MAZZONI, Guido
– Nacque a Modena intorno al 1450. Figlio di Antonio, notaio residente a Modena a partire dal 1442, il M., dopo la morte del padre, fu allevato dallo zio paterno Paganino, il quale, notaio anche lui, fu professore di grammatica e governatore della cittadina di Rocca di Toano per conto degli Este. L’apprendistato artistico del M. (detto anche «Paganino» dal nome dello zio) non può essere ricostruito sulla base di elementi documentari certi.

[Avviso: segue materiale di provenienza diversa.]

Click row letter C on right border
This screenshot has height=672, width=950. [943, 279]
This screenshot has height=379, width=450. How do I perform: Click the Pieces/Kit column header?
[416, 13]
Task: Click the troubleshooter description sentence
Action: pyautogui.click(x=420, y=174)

Di sicuro il 6 apr. 1472, ormai maggiorenne, egli fu impiegato dalla Fabbrica del duomo di Modena nei lavori di costruzione della sagrestia nuova. Nella relativa documentazione il M. è citato come pittore, sebbene di tale sua attività non resti altra traccia oltre a quella riguardante la pigmentazione delle statue (Verdon, 1978, p. 229). Il 20 genn. 1476, nell’atto di vendita di una casa di sua proprietà, il M. viene ricordato come orefice (ibid., p. 230). Tali indizi suggeriscono una formazione poliedrica e non immediatamente orientata in senso specialistico. La più antica produzione del M. come scultore reca comunque sicura testimonianza dell’influenza della contemporanea pittura ferrarese (Cosmè Tura, Ercole de’ Roberti e Francesco Del Cossa) a cominciare dalla recente impresa degli affreschi nella residenza estense del palazzo di Schifanoia. Si è anzi supposto che il M. possa avere direttamente partecipato a tali decorazioni, collaborando agli arredi plastici insieme con lo scultore Domenico di Paris.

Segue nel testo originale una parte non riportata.